Perhaps you’re one of those that has decided to take a back seat on Facebook, to simply observe everyone tearing each other to pieces and not participate in the negativity.    Even you are not immune.    Only two days ago a person communicated that they would soon unfriend those who haven’t responded to their posts, evidently being upset at the lack of feedback they were receiving.    So even by not taking a stand on an issue, your passiveness is interpreted as having one.   Your failure to either state your displeasure with events or defend them, can put you on someone’s shit list. Damned if you do, damned if you don’t.    Is the solution to this toxic environment to  surround yourself with friends that think and act like you, that agree with everything you say, that offer no intelligent discussion or varying points of view?   As strange, boring  and slightly sociopathic as this may sound, there are those members that frequently state you notify them if your political or ideological views are not the same as their own, so they may unfriend you.

So where does this leave us?    A good friend of mine, whom I affectionately call Mr. Hurley, recently stated “let’s all just agree to disagree and sit down together and watch…”  was some tv show, probably a stupid reality program, but he seemed to have the right idea.  We need to express some tolerance for each other (a recurring theme as of late), and we need to stop devolving into children when we see and hear things we don’t agree with.   As a species we seem to really like this idea of constant communication and exchange of ideas, look at how many people are addicted to their smartphones and portable devices.
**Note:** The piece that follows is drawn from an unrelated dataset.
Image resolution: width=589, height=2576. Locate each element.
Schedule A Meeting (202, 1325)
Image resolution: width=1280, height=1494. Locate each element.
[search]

But if this is how the human race really feels and behaves when we have license to, we’ve got a pretty scary future ahead of us.  As a former docent at a local zoo, I can tell you it’s a lot like how chimpanzees behave towards each other.  One second full of love and compassion, the next beating the crap out of each other to assert their dominance.  Perhaps Facebook is bringing out the worst in our evolutionary past?  If animals like ball pythons can have vestigial legs, can we have ancient personality traits that are just waiting to be triggered?  I don’t know about you, but the idea of chimpanzees with weapons of mass destruction at their disposal isn’t my idea of a good weekend.  Let’s hope we realize this before someone wonders “what’s this button for?”

George, a male chimpanzee that called Zoo Miami his home, until his death 5 years ago.